## Exercise aim:
Each entry below must appear in the output exactly as written.

##### Material supplied #####

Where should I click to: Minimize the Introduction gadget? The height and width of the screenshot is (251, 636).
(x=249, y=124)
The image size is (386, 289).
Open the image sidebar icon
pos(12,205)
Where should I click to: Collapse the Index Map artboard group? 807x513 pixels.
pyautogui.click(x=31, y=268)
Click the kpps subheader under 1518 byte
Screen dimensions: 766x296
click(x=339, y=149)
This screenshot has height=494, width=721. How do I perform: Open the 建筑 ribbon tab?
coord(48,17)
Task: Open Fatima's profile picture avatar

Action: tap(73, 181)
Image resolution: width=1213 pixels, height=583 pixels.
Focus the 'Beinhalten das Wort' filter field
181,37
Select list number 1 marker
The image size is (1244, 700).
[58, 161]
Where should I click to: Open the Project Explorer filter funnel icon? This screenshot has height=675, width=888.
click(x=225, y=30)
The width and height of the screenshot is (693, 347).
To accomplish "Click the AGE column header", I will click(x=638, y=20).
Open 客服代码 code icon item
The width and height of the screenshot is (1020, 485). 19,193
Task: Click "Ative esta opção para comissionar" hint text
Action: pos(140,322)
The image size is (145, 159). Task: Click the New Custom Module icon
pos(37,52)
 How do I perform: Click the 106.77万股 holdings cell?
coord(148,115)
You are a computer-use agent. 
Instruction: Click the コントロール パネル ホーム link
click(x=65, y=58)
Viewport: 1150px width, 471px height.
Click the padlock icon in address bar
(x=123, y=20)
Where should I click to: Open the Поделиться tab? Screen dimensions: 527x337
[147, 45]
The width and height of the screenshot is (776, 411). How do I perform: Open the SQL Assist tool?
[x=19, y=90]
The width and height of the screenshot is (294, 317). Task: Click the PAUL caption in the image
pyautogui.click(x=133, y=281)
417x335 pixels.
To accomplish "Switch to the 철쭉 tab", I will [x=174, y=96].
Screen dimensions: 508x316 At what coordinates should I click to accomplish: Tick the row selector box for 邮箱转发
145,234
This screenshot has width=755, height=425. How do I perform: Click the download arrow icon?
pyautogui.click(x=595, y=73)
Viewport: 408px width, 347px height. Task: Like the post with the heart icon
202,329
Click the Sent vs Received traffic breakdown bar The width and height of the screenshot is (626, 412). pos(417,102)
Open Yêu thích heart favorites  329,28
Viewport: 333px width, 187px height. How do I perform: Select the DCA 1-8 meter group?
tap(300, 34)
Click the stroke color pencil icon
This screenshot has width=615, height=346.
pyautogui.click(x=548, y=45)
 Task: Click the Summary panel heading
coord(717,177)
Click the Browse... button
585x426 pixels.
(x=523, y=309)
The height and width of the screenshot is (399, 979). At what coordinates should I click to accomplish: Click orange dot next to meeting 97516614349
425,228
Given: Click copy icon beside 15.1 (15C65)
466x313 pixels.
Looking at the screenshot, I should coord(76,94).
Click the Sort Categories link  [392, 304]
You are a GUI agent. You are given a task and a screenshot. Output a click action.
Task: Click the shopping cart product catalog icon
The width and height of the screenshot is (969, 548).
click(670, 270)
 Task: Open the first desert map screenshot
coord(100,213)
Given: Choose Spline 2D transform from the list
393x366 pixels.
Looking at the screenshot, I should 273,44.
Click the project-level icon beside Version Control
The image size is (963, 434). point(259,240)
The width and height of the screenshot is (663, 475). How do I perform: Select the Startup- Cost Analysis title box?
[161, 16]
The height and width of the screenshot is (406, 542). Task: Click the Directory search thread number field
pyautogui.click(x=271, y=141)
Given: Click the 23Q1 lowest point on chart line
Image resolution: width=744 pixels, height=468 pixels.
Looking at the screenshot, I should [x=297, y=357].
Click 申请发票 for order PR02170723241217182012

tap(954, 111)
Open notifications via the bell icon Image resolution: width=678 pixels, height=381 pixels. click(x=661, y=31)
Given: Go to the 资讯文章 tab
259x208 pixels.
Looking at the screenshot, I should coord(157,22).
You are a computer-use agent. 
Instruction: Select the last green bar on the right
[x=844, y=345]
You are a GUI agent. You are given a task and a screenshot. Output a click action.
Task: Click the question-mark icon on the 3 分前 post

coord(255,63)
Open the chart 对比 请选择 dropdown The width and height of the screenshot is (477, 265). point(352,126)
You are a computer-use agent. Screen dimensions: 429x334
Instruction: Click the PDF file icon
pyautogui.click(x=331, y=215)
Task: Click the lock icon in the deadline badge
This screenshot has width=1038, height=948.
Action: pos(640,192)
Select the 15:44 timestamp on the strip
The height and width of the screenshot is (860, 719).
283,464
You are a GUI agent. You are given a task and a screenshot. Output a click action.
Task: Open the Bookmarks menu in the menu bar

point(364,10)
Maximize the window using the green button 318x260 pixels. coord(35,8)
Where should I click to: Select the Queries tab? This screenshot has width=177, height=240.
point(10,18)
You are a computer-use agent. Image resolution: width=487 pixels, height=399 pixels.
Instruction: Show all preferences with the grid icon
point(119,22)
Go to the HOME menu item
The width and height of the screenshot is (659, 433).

#####

## Solution for this problem:
Where should I click to: Minimize the Introduction gadget? The height and width of the screenshot is (251, 636).
(x=249, y=124)
The image size is (386, 289).
Open the image sidebar icon
pos(12,205)
Where should I click to: Collapse the Index Map artboard group? 807x513 pixels.
pyautogui.click(x=31, y=268)
Click the kpps subheader under 1518 byte
Screen dimensions: 766x296
click(x=339, y=149)
This screenshot has height=494, width=721. How do I perform: Open the 建筑 ribbon tab?
coord(48,17)
Task: Open Fatima's profile picture avatar

Action: tap(73, 181)
Image resolution: width=1213 pixels, height=583 pixels.
Focus the 'Beinhalten das Wort' filter field
181,37
Select list number 1 marker
The image size is (1244, 700).
[58, 161]
Where should I click to: Open the Project Explorer filter funnel icon? This screenshot has height=675, width=888.
click(x=225, y=30)
The width and height of the screenshot is (693, 347).
To accomplish "Click the AGE column header", I will click(x=638, y=20).
Open 客服代码 code icon item
The width and height of the screenshot is (1020, 485). 19,193
Task: Click "Ative esta opção para comissionar" hint text
Action: pos(140,322)
The image size is (145, 159). Task: Click the New Custom Module icon
pos(37,52)
 How do I perform: Click the 106.77万股 holdings cell?
coord(148,115)
You are a computer-use agent. 
Instruction: Click the コントロール パネル ホーム link
click(x=65, y=58)
Viewport: 1150px width, 471px height.
Click the padlock icon in address bar
(x=123, y=20)
Where should I click to: Open the Поделиться tab? Screen dimensions: 527x337
[147, 45]
The width and height of the screenshot is (776, 411). How do I perform: Open the SQL Assist tool?
[x=19, y=90]
The width and height of the screenshot is (294, 317). Task: Click the PAUL caption in the image
pyautogui.click(x=133, y=281)
417x335 pixels.
To accomplish "Switch to the 철쭉 tab", I will [x=174, y=96].
Screen dimensions: 508x316 At what coordinates should I click to accomplish: Tick the row selector box for 邮箱转发
145,234
This screenshot has width=755, height=425. How do I perform: Click the download arrow icon?
pyautogui.click(x=595, y=73)
Viewport: 408px width, 347px height. Task: Like the post with the heart icon
202,329
Click the Sent vs Received traffic breakdown bar The width and height of the screenshot is (626, 412). pos(417,102)
Open Yêu thích heart favorites  329,28
Viewport: 333px width, 187px height. How do I perform: Select the DCA 1-8 meter group?
tap(300, 34)
Click the stroke color pencil icon
This screenshot has width=615, height=346.
pyautogui.click(x=548, y=45)
 Task: Click the Summary panel heading
coord(717,177)
Click the Browse... button
585x426 pixels.
(x=523, y=309)
The height and width of the screenshot is (399, 979). At what coordinates should I click to accomplish: Click orange dot next to meeting 97516614349
425,228
Given: Click copy icon beside 15.1 (15C65)
466x313 pixels.
Looking at the screenshot, I should coord(76,94).
Click the Sort Categories link  [392, 304]
You are a GUI agent. You are given a task and a screenshot. Output a click action.
Task: Click the shopping cart product catalog icon
The width and height of the screenshot is (969, 548).
click(670, 270)
 Task: Open the first desert map screenshot
coord(100,213)
Given: Choose Spline 2D transform from the list
393x366 pixels.
Looking at the screenshot, I should 273,44.
Click the project-level icon beside Version Control
The image size is (963, 434). point(259,240)
The width and height of the screenshot is (663, 475). How do I perform: Select the Startup- Cost Analysis title box?
[161, 16]
The height and width of the screenshot is (406, 542). Task: Click the Directory search thread number field
pyautogui.click(x=271, y=141)
Given: Click the 23Q1 lowest point on chart line
Image resolution: width=744 pixels, height=468 pixels.
Looking at the screenshot, I should [x=297, y=357].
Click 申请发票 for order PR02170723241217182012

tap(954, 111)
Open notifications via the bell icon Image resolution: width=678 pixels, height=381 pixels. click(x=661, y=31)
Given: Go to the 资讯文章 tab
259x208 pixels.
Looking at the screenshot, I should coord(157,22).
You are a computer-use agent. 
Instruction: Select the last green bar on the right
[x=844, y=345]
You are a GUI agent. You are given a task and a screenshot. Output a click action.
Task: Click the question-mark icon on the 3 分前 post

coord(255,63)
Open the chart 对比 请选择 dropdown The width and height of the screenshot is (477, 265). point(352,126)
You are a computer-use agent. Screen dimensions: 429x334
Instruction: Click the PDF file icon
pyautogui.click(x=331, y=215)
Task: Click the lock icon in the deadline badge
This screenshot has width=1038, height=948.
Action: pos(640,192)
Select the 15:44 timestamp on the strip
The height and width of the screenshot is (860, 719).
283,464
You are a GUI agent. You are given a task and a screenshot. Output a click action.
Task: Open the Bookmarks menu in the menu bar

point(364,10)
Maximize the window using the green button 318x260 pixels. coord(35,8)
Where should I click to: Select the Queries tab? This screenshot has width=177, height=240.
point(10,18)
You are a computer-use agent. Image resolution: width=487 pixels, height=399 pixels.
Instruction: Show all preferences with the grid icon
point(119,22)
Go to the HOME menu item
The width and height of the screenshot is (659, 433).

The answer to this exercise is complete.